In further attacks on democracy by Turkey's President Recep Tayyip Erdogan, two Kurdish MPs – Leyla Güven and Musa Farisoğulları – were unconstitutionally removed from office and arrested on June 4. On May 15, four Kurdish mayors – Yaşar Akkuş from Idgir, Berivan Helen Işık from Siirt, Ramazan Sarsılmaz from Baykan, Bara Akgül from Kurtalan and Casim Budak from Muş-Altınova – were detained and removed from their elected positions and replaced with government appointees.
They are all members of the Peoples Democratic Party (HDP), one of the largest opposition parties in Turkey. The Erdogan regime accuses the HDP of being aligned with the Kurdistan Workers’ Party (PKK), which is banned in Turkey.
The government-appointed “trustees” include candidates from Erdogan's party who lost the vote in the previous municipal election.
In addition, six HDP co-mayors elected last year were denied their election certificates on the basis that they had previously been dismissed from their jobs by emergency rule decrees.

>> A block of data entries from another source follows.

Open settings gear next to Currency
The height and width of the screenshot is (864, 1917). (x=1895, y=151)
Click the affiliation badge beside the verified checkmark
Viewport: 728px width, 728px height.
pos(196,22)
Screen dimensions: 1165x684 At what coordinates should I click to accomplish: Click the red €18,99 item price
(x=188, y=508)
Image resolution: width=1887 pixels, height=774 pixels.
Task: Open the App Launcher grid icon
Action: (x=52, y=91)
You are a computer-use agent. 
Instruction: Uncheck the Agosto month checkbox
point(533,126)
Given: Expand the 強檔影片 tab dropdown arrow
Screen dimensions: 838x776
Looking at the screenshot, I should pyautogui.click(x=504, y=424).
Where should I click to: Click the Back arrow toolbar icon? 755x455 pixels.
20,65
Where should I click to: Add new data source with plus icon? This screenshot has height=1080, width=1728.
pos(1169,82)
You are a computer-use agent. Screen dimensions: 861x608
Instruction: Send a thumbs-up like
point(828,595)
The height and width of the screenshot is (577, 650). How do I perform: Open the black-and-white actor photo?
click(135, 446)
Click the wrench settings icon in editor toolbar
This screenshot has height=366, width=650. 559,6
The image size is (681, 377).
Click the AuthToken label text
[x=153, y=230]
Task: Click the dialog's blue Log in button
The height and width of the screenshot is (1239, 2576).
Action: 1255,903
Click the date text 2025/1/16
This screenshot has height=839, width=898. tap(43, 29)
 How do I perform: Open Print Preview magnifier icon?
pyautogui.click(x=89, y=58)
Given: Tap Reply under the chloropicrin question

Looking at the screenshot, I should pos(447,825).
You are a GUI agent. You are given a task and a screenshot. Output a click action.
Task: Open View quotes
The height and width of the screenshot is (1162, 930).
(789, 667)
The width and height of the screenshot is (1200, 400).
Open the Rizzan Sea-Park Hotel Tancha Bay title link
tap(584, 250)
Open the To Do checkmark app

“Turkish police surrounded the municipalities with barricades,” said Feleknas Uca and Hişyar Özsoy, co-spokespersons of HDP's Foreign Affairs Commission.
“Our mayors were detained in violent early-morning house-raids and replaced with the so-called ‘trustees’, whom we view as colonial officers.”
As of May 15, 45 out of the 65 municipalities the HDP won in March last year have been seized and 22 co-mayors have been arrested.
This means that the will of nearly 3.5 million voters has been completely disregarded, the HDP has pointed out.
Between 2016 and 2018, the Turkish government seized 95 out of 102 Kurdish mayorships and arrested 93 mayors. Fifteen of them have since been convicted and the majority are still behind bars.
Former HDP co-chairs, Selahattin Demirtaş and Figen Yüksekdağ, were among 13 HDP MPs arrested in that period. Additionally, about 15,000 HDP members and functionaries were detained. About 5000 of those are still imprisoned.
The HDP held protests against the regime’s attacks on its mayors on May 18, condemning the crackdown on the elected mayors as a government “coup”. These protests were violently attacked by police and several HDP officials were arrested.
“For some time now the government’s spokespeople have been wasting the people’s time with rumours of a coup. By spreading these rumours they are once again trying to play the victim,” said HDP co-chair Mithat Sancar.
“In reality, they were planning a coup themselves. We just witnessed the implementation of this coup.”
“The people’s will has been completely disregarded. With this policy the government is waging war against the Kurdish people.”